* _Task goal_
Gather all lines in the data that hold the string "agent".

##### Material shown #####

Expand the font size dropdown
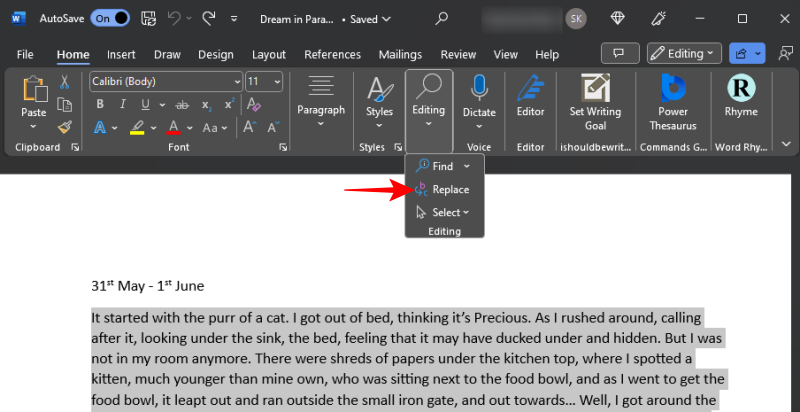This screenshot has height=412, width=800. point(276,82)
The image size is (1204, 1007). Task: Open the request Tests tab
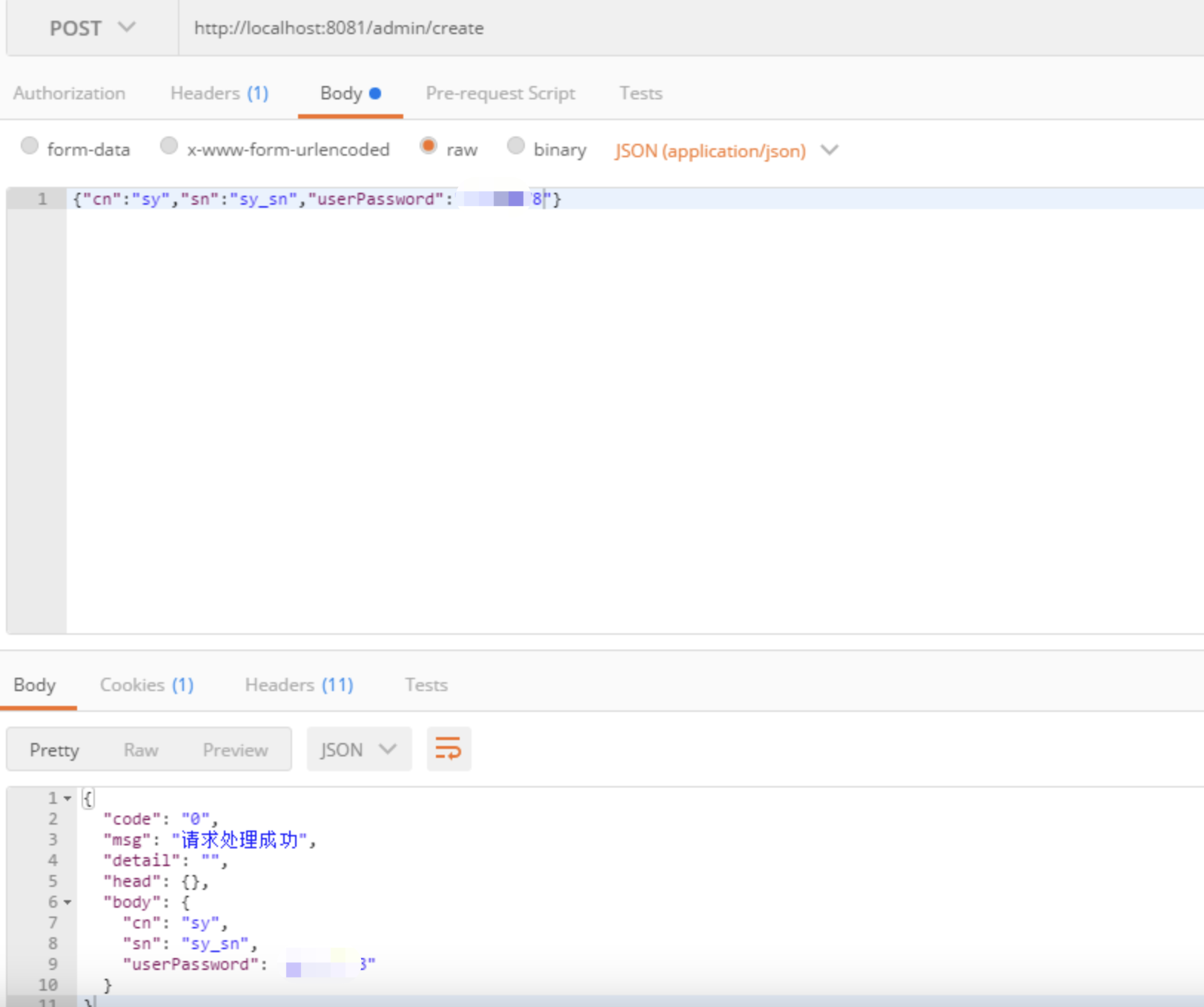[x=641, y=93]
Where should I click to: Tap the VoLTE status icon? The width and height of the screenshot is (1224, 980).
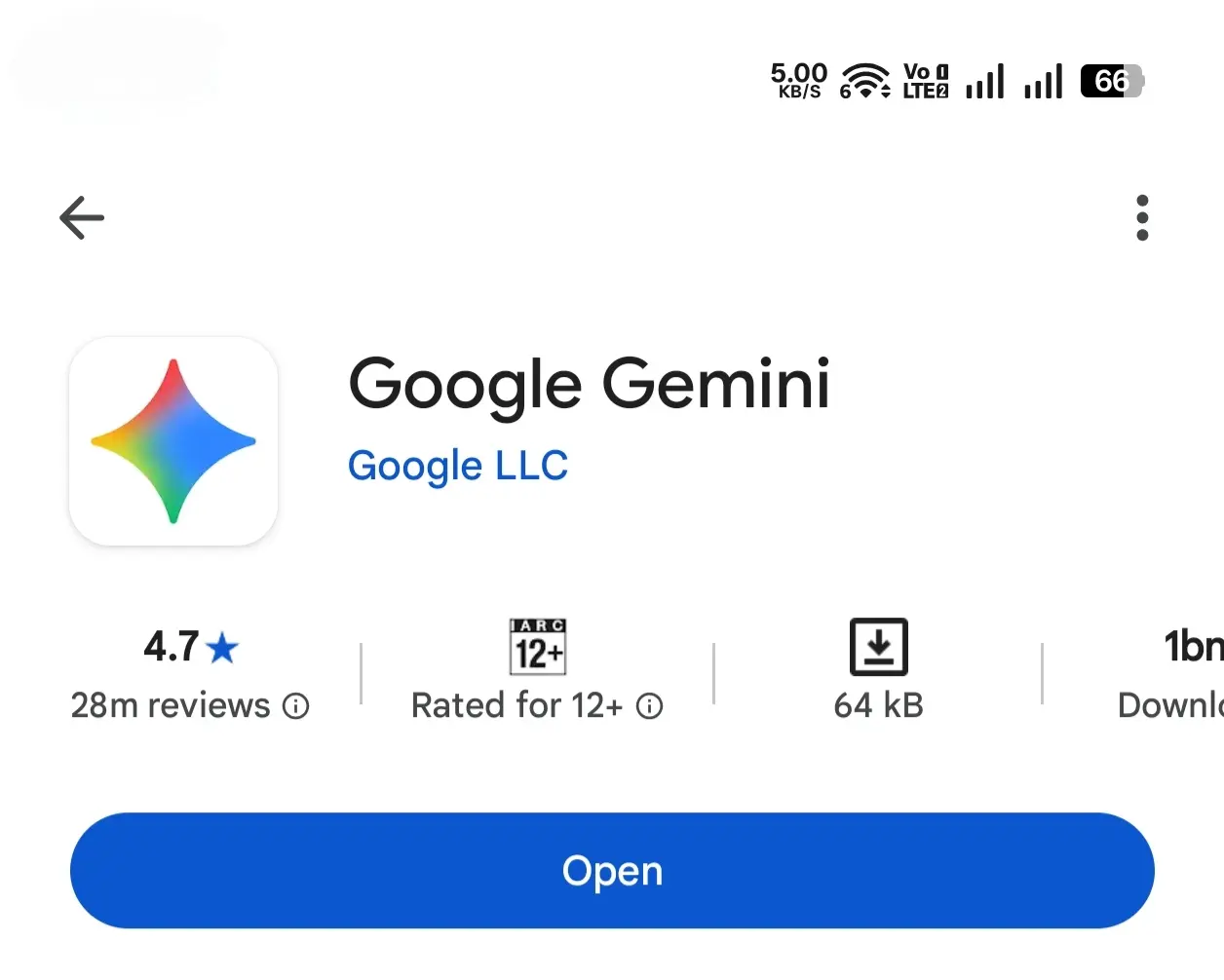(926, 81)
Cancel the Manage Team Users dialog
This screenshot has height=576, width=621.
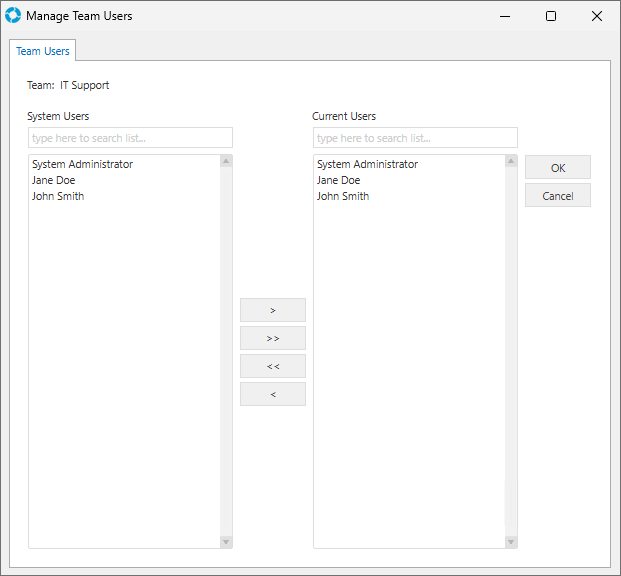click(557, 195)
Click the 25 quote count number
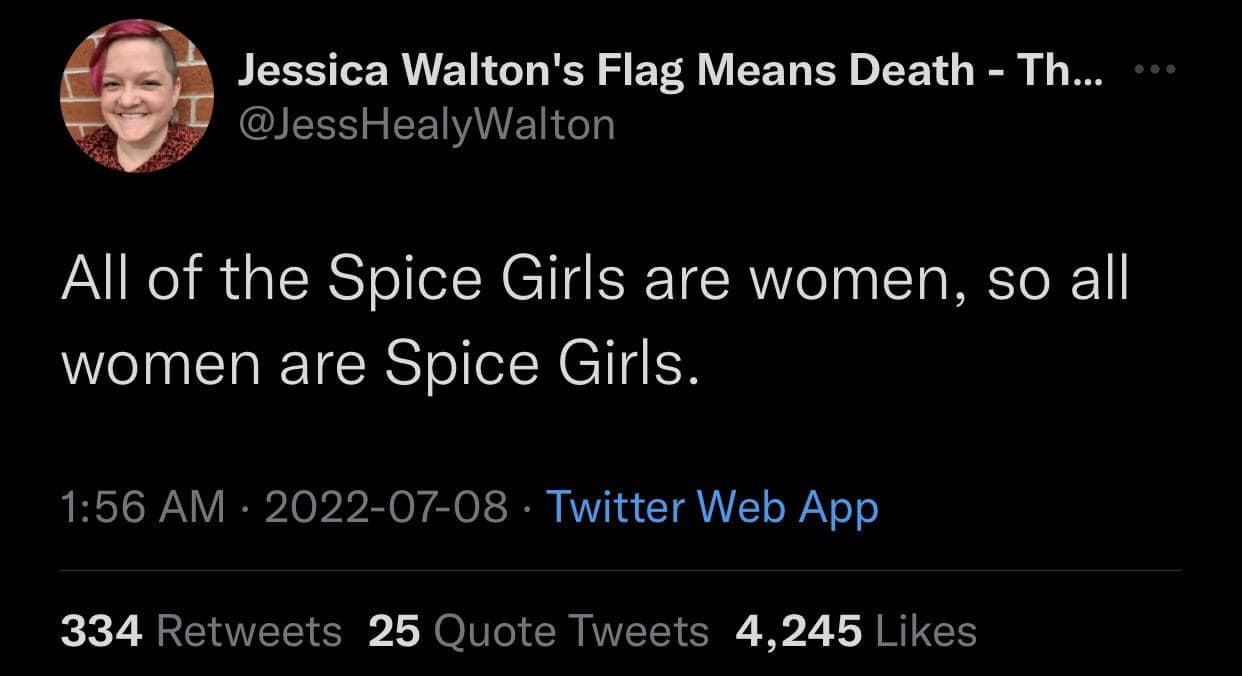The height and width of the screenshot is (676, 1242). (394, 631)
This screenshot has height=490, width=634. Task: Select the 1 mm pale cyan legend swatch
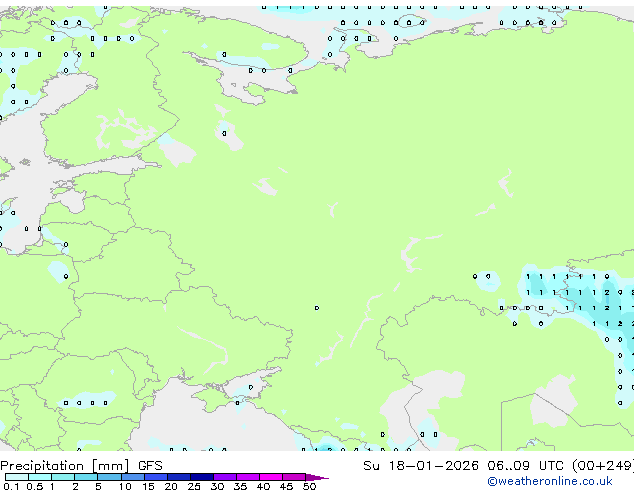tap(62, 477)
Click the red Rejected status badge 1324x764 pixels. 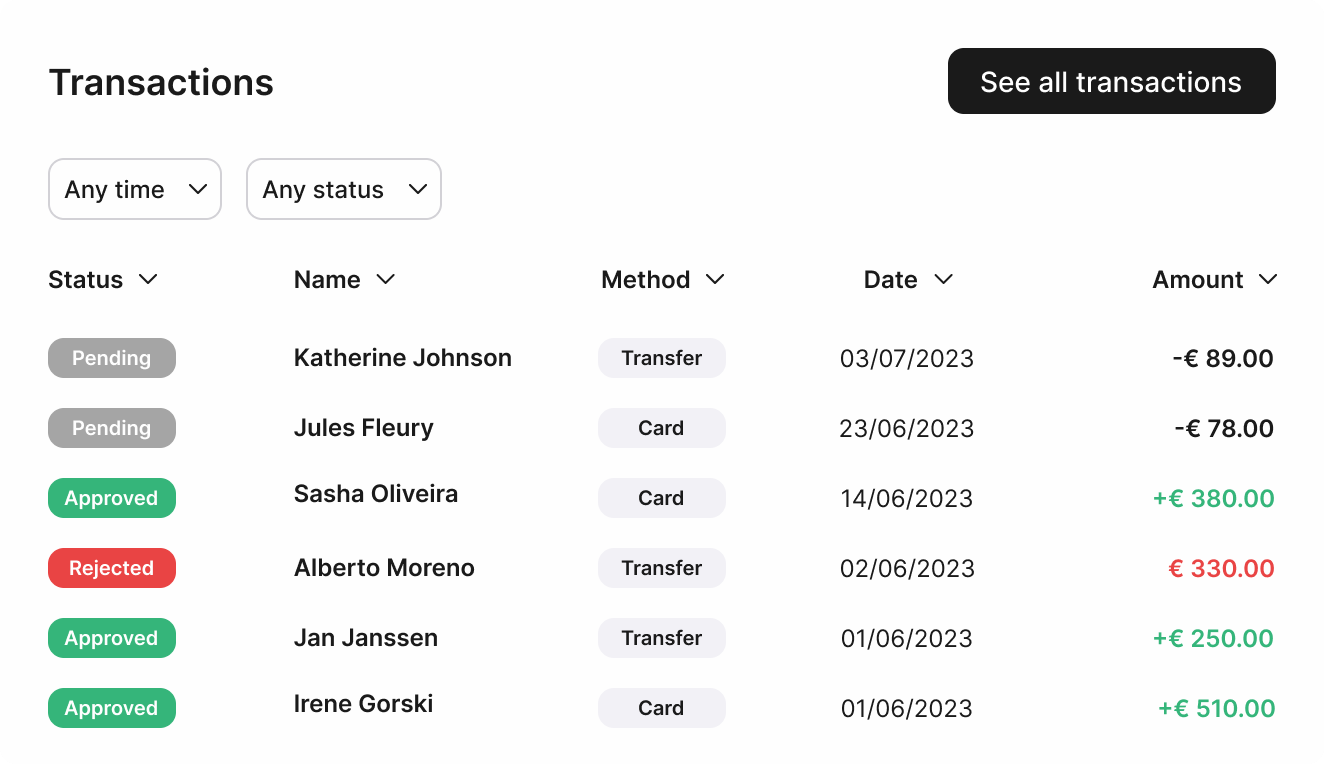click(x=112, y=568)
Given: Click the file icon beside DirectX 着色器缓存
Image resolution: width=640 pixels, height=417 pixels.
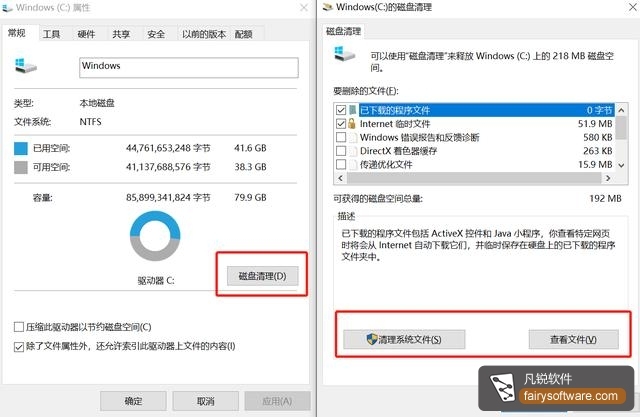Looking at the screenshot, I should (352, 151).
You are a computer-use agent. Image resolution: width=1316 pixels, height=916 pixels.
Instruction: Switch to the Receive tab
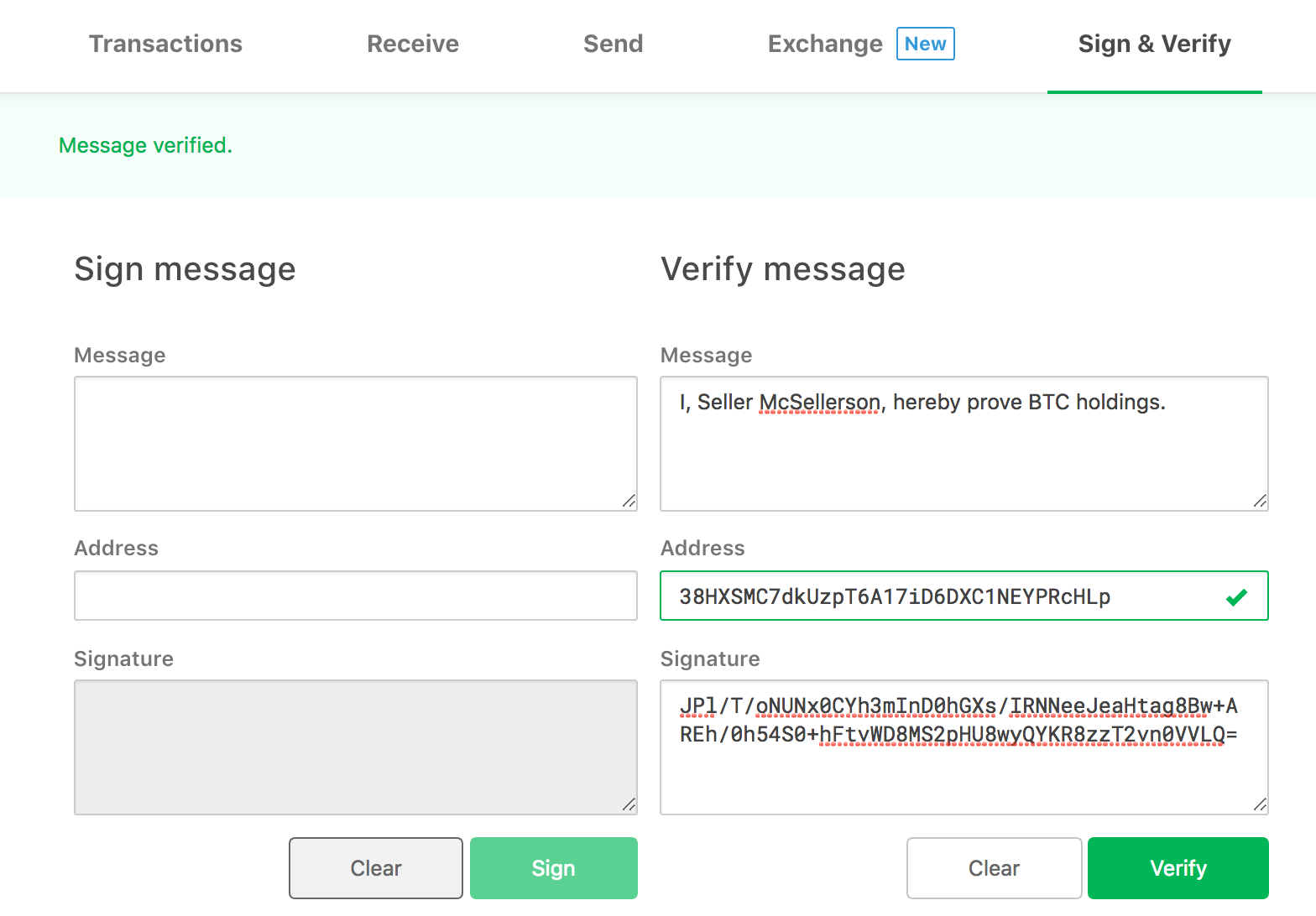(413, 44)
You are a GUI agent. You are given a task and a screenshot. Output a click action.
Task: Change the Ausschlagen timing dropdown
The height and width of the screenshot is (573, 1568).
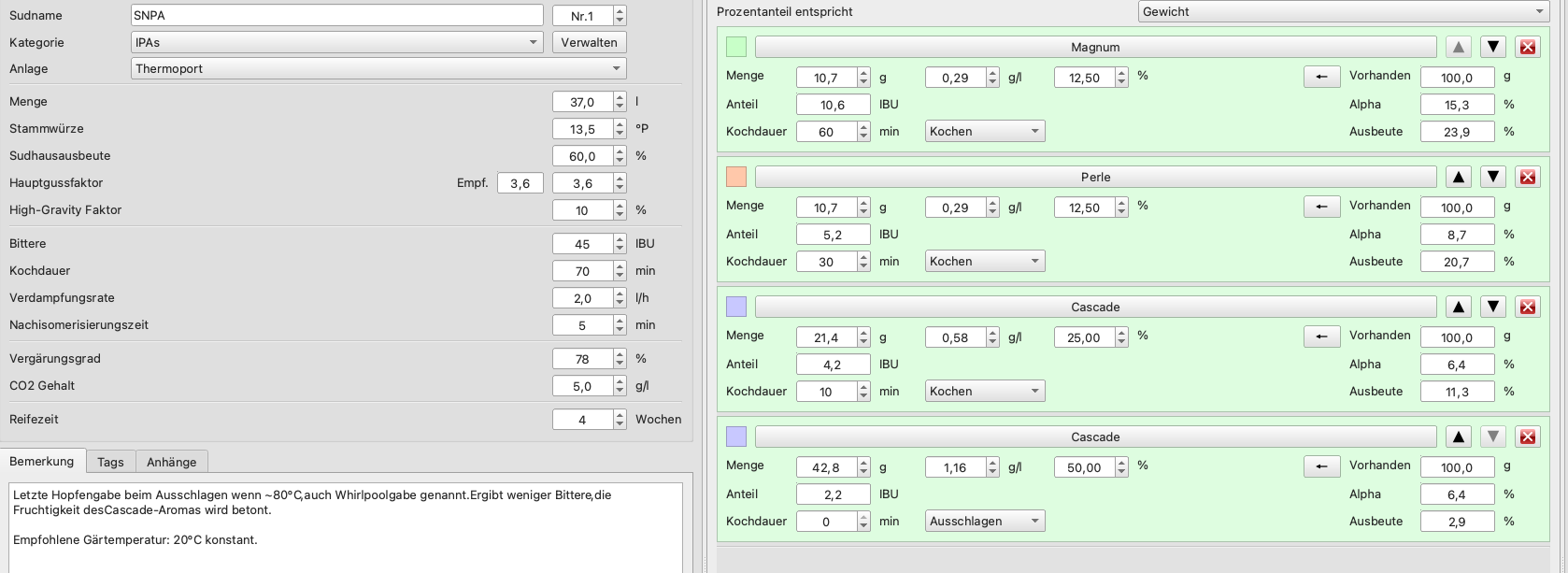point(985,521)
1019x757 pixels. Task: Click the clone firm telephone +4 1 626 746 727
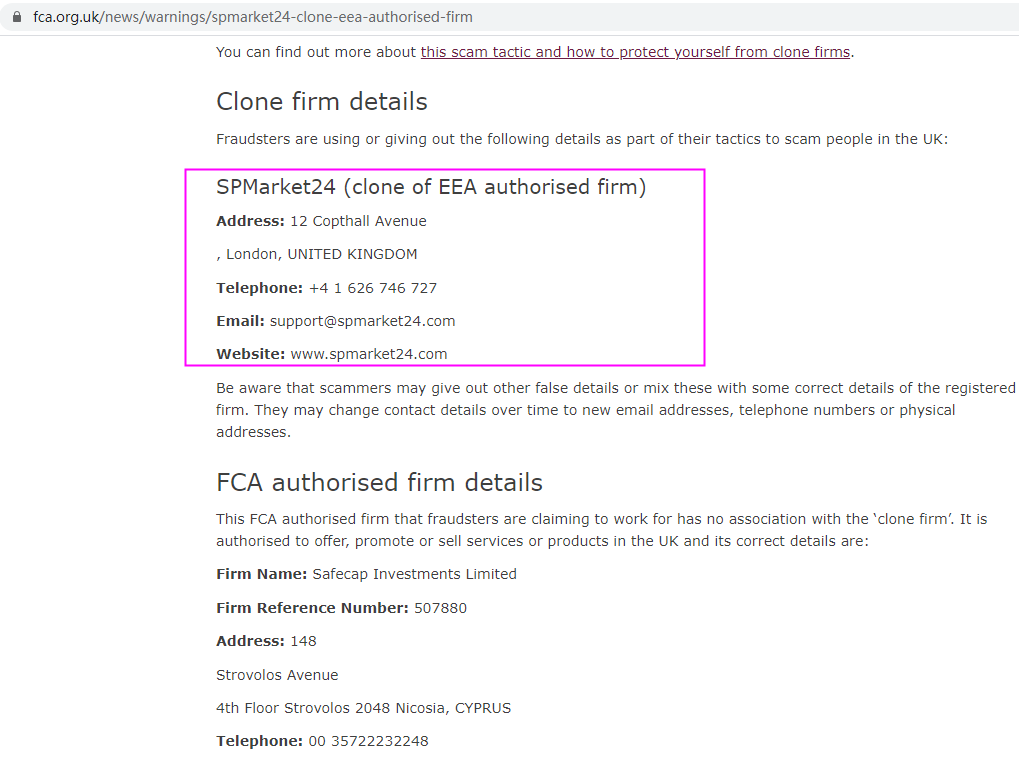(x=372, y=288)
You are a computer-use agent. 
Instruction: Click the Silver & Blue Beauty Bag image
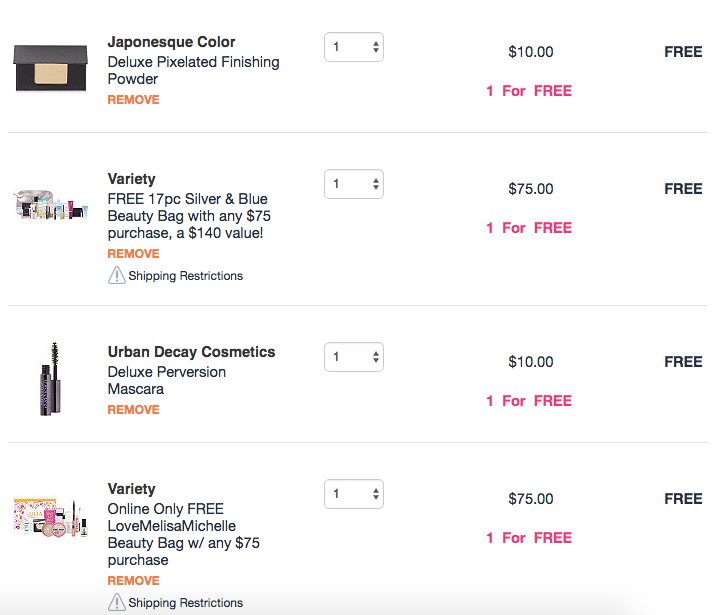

#####

* _Written response_
You are a computer-use agent. Image resolution: width=1316 pixels, height=916 pixels.
You are a GUI agent. You are given a task and a screenshot. Output a click action.
You are a computer-use agent. 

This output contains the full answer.